Montag, 15. September 2014

Dichter Wald mit einem Scheiben-Baumstamm

Ruinen im Tettye-Park am Fuße des Mecsek

Aussicht auf einen Teil von Pécs Fotos: Ralf Sudrigian

Das Mecsek-Gebirge ist für Kronstädter Verhältnisse recht bescheiden: die bewaldete Bergkette hat eine Länge von rund 45 km; die höchsten Gipfel überschreiten nur 600 m Höhe. Es liegt im Süden Ungarns und ist am leichtesten von Pécs/Fünfkirchen aus zu erreichen.

Als Sehenswürdigkeiten gelten die Tropfsteinhöhle bei Abaliget, schöne Panorama-Aussichten von dafür eingerichteten Türmen, Ruinen alter Burgen, Seen am Fuße der Berge, Gedenksteine, Quellen. Bereits am Stadtrand von Pécs trifft man auf den Tettye-Park mit modernen Kunstwerken, Kinderspielplatz und einer Freilichtbühne aber auch mit Ruinen und einer Schauhöhle im hier vorherrschenden Kreidefels. Von Weitem sichtbar ist der Fernsehturm auf dem Misina-Berg (535 m), der in rund 20 Minuten erreicht werden kann und wo man nach der Auffahrt mit dem Fahrstuhl in den oberen Etagen einen Kaffee genießen kann, samt schöner Aussicht auf die Großstadt Pécs.

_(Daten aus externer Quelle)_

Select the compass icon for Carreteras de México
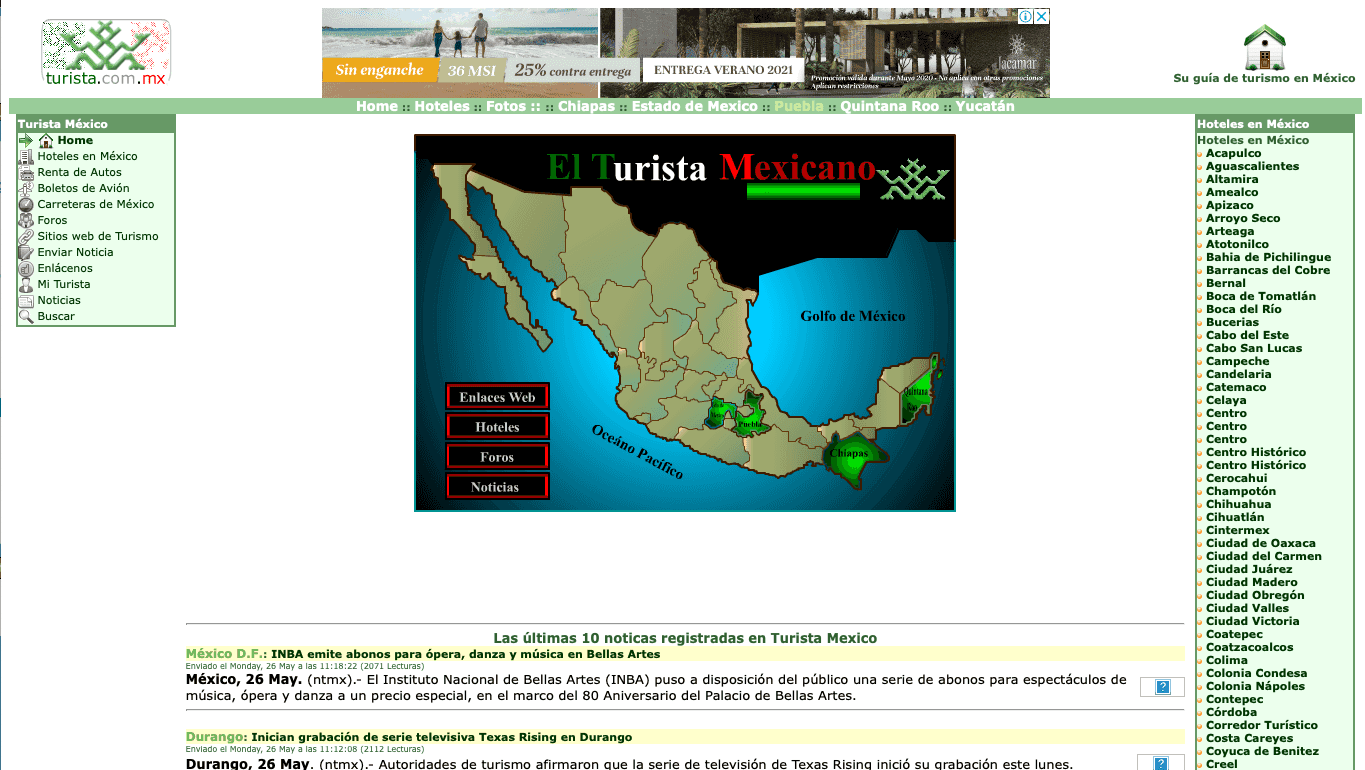The width and height of the screenshot is (1365, 770). [26, 203]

Das Besondere an den Wanderungen in diesen Bergen, wie auch in anderen Bergen Ungarns, ist, dass da die Wanderwege sehr zahlreich sind, ohne dass auf den Wanderkarten eine ausführliche Wegbeschreibung erscheint. Die Markierungen sind in Ordnung aber auf der Karte erscheinen sie nur als Abkürzung in Ungarisch: P für piros (rot); Z für zöld (grün), K für kék (blau) und S für sárga (gelb) samt den dazugehörenden Symbolen für Kreis, Dreieck, Viereck, Kreuz. Wegweiser geben das nächste Ziel (die genannten Sehenswürdigkeiten oder Ortschaften am Fuße der Berge) an, manchmal mit der Gehdauer oder Weglänge aber ohne eine Schautafel mit Gesamtansicht der Berge.

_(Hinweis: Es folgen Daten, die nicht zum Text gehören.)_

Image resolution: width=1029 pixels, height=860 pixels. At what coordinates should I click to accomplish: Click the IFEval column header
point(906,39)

So ist man auf die (übrigens sehr gute, für rund 1500 Forint, d.h. rund fünf Euro erhältliche) Wanderkarte angewiesen sowie auf minimale ungarische Sprachkenntnisse betreffend Begriffe wie Aussichtsturm, Quelle, Höhle, Denkmal um sicherer seinen Standort auf der Karte zu finden. Das Wandern wird auf den gut erkennbaren, sicheren und auch leichten Wanderwegen bei den zahlreichen Wegkreuzungen zum Teil auch zum Orientierungslauf denn es gibt immer wieder andere Varianten von Wegkombinationen um zum gewünschten Ziel zu gelangen. Unser Weg führte in rund drei Stunden von Tettye, via Fernsehturm zum Dorf Orfü (15 km von Pécs) mit seinen künstlichen Badeseen und einem Mühlenmuseum.